To continue to ensure the maximum opportunity for specialties to
submit supplemental PE data, we extended until 2005 the period that we
would accept survey data that meet the criteria set forth in the
November 2000 PFS final rule. The deadline for submission of
supplemental data to be considered in CY 2006 was March 1, 2005.
(2) Submission of Supplemental Survey Data
The following discussion outlines the survey data submitted for CY
2004 and CY 2005.
Surveys Submitted in 2004
As explained in the November 15, 2004 Physician Fee Schedule final
rule (69 FR 66242), we received surveys by March 1, 2004 from the
American College of Cardiology (ACC), the American College of Radiology
(ACR), and the American Society for Therapeutic Radiation Oncology
(ASTRO). The data submitted by the ACC and the ACR met our criteria.
However, as requested by the ACC and the ACR, we deferred using their
data until issues related to the nonphysician work pool could be
addressed.
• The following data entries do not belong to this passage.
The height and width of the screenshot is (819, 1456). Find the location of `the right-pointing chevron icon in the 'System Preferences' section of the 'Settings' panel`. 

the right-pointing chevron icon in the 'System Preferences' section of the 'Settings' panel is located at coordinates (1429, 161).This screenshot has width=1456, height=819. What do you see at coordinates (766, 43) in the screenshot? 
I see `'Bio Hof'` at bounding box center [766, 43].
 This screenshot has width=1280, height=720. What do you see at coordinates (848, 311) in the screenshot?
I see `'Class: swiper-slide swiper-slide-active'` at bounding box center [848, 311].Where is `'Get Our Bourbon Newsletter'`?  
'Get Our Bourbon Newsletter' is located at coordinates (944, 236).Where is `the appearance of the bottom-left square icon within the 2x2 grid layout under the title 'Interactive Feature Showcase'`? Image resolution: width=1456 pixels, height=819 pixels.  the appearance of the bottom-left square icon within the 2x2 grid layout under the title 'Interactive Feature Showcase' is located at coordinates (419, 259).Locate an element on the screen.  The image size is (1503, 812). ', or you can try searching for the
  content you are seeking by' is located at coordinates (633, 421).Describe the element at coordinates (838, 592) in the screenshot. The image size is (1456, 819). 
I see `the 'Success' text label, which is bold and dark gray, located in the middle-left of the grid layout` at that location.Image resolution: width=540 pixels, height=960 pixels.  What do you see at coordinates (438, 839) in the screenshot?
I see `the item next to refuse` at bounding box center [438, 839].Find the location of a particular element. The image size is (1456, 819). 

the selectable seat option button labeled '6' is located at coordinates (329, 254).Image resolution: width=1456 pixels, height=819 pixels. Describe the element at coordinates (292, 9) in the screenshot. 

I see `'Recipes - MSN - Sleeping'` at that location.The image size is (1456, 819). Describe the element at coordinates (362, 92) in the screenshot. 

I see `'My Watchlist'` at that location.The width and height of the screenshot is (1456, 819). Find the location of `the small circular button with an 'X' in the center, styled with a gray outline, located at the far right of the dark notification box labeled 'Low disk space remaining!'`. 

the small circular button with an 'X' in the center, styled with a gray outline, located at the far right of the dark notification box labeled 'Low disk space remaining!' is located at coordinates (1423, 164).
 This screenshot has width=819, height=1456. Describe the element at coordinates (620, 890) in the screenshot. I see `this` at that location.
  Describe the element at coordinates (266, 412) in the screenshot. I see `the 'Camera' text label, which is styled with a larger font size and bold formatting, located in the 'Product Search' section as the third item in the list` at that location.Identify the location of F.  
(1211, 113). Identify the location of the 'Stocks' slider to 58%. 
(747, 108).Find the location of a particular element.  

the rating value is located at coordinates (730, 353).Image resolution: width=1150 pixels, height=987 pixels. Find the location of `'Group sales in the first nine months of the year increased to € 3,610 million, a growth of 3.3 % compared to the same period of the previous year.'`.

We are proposing to use the ACC and ACR survey data in the
calculation of PE RVUs for 2006, but only as specified in the proposals
relating to a revised methodology for establishing direct PE RVUs, and
a transition period for the revised methodology, as described below.
The survey data from ASTRO did not meet the precision criteria
established for supplemental surveys, therefore, we did not use it in
the calculation of PE RVUs for 2005.